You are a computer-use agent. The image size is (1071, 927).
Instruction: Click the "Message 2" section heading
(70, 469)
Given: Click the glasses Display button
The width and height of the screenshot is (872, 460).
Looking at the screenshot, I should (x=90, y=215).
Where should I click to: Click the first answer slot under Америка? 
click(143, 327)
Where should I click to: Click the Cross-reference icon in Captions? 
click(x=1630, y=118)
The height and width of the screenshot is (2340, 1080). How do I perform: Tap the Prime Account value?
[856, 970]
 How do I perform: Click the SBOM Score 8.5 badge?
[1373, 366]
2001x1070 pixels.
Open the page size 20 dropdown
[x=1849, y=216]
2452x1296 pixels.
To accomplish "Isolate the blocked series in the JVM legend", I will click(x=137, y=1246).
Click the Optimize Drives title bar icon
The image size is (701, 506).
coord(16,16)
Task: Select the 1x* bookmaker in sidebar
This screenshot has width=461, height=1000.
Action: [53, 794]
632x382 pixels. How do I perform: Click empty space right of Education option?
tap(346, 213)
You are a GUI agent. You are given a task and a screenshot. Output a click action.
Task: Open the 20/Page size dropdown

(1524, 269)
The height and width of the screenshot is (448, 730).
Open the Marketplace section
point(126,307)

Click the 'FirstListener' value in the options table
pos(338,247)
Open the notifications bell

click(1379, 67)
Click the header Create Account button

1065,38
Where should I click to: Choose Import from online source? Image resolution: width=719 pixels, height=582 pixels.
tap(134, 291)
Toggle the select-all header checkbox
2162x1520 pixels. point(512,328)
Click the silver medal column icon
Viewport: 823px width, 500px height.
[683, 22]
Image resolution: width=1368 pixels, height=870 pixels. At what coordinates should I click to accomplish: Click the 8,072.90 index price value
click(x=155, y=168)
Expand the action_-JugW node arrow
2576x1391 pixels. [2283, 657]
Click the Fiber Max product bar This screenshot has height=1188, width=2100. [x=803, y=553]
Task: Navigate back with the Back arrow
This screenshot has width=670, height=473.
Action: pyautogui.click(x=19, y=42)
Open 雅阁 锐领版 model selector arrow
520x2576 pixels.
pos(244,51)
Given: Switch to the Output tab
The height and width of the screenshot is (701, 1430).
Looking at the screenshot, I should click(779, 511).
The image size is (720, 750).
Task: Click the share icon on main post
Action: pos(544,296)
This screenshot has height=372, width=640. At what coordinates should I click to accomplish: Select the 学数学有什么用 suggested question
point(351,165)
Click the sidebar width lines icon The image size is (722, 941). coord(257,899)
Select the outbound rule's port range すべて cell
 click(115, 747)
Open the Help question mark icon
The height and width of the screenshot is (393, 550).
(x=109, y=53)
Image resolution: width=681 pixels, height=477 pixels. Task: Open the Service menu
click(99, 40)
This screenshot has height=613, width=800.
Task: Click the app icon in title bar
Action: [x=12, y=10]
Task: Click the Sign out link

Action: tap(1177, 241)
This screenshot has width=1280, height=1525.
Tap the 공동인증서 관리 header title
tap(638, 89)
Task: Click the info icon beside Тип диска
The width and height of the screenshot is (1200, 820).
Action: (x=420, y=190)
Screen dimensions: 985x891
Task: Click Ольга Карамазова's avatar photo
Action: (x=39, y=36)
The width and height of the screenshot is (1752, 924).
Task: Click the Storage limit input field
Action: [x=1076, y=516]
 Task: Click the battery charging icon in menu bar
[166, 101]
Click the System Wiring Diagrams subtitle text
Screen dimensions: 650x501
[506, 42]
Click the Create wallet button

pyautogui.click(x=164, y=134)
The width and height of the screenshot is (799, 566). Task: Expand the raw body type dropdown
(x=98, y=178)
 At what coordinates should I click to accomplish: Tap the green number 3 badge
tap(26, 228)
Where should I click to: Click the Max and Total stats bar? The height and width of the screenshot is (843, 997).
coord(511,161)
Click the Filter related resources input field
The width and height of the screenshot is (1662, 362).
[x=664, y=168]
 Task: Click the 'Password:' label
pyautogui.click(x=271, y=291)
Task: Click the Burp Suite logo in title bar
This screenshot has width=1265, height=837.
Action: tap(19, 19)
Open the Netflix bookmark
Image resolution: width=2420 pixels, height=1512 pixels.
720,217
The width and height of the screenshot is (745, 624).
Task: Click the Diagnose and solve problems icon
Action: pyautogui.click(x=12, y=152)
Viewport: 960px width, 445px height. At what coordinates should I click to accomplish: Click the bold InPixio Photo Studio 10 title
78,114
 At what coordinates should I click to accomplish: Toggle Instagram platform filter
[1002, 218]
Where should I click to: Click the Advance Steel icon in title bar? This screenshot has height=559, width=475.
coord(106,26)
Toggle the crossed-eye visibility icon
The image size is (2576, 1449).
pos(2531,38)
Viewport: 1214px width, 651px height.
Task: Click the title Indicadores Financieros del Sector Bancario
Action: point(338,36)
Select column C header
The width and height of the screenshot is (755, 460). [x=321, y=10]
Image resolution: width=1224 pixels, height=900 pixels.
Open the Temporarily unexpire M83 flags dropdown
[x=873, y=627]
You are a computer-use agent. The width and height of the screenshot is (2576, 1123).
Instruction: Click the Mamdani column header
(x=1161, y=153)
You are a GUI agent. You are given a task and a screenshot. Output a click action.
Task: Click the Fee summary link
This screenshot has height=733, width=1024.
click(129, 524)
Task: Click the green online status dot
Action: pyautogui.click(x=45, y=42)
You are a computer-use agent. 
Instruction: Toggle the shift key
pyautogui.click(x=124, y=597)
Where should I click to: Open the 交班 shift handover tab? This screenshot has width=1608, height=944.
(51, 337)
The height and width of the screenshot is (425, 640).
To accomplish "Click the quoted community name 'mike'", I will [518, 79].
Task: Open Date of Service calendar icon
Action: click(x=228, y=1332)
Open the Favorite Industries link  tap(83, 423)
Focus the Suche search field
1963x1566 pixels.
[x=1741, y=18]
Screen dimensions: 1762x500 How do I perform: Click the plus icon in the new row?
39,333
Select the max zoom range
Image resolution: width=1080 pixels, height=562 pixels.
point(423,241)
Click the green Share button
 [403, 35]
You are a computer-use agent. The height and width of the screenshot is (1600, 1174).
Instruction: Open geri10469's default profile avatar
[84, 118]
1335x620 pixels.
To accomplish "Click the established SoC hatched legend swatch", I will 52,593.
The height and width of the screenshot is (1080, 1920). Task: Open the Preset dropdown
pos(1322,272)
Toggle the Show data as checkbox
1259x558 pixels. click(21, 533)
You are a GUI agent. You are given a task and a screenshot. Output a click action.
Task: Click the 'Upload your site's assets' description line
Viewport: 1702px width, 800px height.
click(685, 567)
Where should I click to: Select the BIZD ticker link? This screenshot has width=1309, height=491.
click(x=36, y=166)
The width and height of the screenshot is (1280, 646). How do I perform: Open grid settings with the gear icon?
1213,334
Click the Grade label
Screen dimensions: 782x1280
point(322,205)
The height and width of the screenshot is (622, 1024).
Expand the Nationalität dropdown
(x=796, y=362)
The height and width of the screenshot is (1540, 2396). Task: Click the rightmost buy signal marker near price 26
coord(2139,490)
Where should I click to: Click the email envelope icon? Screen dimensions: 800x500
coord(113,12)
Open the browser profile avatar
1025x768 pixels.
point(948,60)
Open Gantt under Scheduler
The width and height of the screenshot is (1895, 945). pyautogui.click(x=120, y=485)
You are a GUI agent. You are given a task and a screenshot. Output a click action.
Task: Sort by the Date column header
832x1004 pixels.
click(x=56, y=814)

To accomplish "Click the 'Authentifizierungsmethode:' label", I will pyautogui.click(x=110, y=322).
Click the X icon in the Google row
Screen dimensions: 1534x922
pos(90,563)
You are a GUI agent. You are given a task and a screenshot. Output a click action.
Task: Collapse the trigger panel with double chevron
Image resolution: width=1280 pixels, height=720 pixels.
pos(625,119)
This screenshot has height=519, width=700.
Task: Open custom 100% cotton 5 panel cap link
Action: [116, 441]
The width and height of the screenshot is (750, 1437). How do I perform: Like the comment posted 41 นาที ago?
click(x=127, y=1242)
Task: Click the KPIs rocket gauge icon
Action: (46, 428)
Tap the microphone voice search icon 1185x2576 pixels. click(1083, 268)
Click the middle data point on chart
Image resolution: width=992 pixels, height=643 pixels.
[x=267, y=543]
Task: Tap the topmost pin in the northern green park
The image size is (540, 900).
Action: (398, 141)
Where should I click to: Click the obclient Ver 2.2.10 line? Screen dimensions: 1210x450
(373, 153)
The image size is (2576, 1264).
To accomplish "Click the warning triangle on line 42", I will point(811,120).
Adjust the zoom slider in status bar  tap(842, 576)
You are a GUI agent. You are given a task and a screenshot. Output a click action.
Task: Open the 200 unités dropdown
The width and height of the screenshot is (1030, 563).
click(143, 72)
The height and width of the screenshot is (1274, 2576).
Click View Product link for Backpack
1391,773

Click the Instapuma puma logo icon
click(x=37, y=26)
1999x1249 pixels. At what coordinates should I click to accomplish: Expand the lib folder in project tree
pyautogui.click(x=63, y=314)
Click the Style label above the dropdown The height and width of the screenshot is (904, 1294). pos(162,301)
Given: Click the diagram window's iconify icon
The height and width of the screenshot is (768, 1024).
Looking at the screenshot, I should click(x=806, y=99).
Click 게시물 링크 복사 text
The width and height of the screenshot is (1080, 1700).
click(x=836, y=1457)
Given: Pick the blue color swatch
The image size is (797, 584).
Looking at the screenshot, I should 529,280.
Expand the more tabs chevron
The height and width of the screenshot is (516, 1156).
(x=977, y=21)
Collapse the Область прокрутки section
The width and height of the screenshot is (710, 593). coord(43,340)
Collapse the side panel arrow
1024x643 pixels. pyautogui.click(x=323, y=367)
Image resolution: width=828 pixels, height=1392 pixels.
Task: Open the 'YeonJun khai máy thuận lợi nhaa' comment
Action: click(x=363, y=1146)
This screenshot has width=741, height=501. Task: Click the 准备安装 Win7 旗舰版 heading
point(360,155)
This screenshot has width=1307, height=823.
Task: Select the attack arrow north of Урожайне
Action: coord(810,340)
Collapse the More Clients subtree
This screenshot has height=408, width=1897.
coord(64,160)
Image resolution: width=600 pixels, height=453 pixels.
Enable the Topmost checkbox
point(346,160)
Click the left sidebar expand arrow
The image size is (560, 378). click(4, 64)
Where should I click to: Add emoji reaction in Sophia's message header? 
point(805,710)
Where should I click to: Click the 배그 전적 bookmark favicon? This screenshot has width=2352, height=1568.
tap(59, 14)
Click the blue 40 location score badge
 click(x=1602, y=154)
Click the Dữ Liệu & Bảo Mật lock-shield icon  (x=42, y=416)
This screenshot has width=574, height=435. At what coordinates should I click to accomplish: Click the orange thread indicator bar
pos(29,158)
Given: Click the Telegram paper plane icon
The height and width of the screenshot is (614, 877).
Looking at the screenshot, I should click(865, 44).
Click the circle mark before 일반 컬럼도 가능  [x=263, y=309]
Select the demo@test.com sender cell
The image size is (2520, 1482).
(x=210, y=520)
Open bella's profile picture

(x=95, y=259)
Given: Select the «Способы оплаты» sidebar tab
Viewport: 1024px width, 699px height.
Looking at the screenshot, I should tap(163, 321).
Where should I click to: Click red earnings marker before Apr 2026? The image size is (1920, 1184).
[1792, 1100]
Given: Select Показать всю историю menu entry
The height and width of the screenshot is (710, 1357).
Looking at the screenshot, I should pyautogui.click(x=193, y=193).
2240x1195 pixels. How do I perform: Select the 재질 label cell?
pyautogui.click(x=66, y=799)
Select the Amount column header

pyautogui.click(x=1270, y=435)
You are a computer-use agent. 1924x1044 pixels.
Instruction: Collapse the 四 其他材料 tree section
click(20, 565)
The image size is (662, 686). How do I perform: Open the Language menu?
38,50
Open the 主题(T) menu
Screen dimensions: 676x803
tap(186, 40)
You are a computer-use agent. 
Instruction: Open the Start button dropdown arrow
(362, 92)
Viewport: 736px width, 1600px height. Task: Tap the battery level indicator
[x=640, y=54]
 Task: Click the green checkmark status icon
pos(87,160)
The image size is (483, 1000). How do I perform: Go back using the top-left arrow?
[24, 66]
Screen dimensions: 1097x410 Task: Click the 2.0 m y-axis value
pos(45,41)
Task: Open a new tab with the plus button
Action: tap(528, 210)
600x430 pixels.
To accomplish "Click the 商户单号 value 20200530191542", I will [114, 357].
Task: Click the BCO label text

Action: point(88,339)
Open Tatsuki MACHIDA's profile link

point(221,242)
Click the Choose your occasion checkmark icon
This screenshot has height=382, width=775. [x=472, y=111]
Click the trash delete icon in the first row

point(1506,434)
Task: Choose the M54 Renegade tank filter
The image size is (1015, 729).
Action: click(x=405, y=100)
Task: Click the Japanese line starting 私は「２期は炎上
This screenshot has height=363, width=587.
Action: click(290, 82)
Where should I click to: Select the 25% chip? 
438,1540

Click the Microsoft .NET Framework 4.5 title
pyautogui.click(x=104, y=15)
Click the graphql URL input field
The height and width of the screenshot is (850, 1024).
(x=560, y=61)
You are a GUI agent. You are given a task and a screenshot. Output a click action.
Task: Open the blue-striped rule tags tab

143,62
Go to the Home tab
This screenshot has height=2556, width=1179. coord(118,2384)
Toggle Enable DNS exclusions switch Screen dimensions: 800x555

════════

Directive → From the listing above, copy out verbatim the part that opens with the line containing "Open Tatsuki MACHIDA's profile link" and closes with the line containing "(x=560, y=61)", both of those lines included.

Written solution →
Open Tatsuki MACHIDA's profile link

point(221,242)
Click the Choose your occasion checkmark icon
This screenshot has height=382, width=775. [x=472, y=111]
Click the trash delete icon in the first row

point(1506,434)
Task: Choose the M54 Renegade tank filter
The image size is (1015, 729).
Action: click(x=405, y=100)
Task: Click the Japanese line starting 私は「２期は炎上
This screenshot has height=363, width=587.
Action: click(290, 82)
Where should I click to: Select the 25% chip? 
438,1540

Click the Microsoft .NET Framework 4.5 title
pyautogui.click(x=104, y=15)
Click the graphql URL input field
The height and width of the screenshot is (850, 1024).
(x=560, y=61)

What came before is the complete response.